:: Exercise directions ::
Count the lines in the material below that contain the string "Switch", matching case exactly, and reply with only that number.

* BEGIN Data listing *

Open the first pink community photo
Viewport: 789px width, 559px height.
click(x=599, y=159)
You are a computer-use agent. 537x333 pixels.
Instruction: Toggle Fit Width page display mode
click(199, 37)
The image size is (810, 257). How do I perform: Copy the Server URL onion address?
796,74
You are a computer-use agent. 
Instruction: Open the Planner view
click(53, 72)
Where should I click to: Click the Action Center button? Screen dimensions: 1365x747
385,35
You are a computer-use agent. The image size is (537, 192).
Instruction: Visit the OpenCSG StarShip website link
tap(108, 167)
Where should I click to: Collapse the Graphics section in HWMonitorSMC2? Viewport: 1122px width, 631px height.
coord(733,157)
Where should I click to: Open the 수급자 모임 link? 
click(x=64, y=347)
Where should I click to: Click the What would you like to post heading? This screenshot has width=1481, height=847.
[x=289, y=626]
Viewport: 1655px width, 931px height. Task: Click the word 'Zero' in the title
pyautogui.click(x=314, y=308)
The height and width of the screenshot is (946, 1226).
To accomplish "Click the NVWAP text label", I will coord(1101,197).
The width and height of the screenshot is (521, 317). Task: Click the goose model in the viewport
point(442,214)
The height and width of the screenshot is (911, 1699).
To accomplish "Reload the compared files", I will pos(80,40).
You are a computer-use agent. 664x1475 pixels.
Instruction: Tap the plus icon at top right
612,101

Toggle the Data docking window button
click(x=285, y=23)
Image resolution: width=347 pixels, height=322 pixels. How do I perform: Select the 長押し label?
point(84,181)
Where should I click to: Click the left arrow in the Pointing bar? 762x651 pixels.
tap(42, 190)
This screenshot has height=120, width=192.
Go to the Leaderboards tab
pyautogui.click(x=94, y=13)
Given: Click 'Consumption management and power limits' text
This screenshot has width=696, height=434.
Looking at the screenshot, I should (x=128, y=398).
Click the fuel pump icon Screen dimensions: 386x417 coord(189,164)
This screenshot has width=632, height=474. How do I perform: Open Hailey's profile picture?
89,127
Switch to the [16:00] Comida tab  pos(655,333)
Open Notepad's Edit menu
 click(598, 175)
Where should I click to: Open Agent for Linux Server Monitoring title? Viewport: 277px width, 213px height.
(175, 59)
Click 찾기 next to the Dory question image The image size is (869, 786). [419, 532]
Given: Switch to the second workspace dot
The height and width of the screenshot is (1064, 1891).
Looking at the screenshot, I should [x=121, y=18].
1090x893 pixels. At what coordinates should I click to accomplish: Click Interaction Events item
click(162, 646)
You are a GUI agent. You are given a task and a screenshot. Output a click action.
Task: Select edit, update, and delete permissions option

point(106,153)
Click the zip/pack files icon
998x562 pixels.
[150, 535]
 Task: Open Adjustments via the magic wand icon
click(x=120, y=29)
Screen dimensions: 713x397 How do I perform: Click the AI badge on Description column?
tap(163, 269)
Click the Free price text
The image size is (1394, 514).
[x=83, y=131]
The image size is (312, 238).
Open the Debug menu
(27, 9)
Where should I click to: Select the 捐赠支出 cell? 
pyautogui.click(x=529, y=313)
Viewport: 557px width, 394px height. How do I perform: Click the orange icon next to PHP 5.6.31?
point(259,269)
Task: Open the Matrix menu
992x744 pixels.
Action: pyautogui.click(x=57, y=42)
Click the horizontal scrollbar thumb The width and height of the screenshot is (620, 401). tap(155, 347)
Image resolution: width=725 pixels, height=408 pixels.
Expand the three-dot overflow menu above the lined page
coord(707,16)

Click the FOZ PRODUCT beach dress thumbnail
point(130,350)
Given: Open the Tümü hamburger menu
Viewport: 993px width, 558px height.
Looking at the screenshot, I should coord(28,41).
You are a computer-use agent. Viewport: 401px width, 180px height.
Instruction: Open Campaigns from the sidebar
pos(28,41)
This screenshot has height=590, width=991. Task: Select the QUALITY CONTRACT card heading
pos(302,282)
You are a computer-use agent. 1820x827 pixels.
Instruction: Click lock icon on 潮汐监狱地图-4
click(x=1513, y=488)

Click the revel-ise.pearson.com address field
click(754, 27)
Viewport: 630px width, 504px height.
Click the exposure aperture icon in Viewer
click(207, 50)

* END Data listing *

:: Exercise result ::
2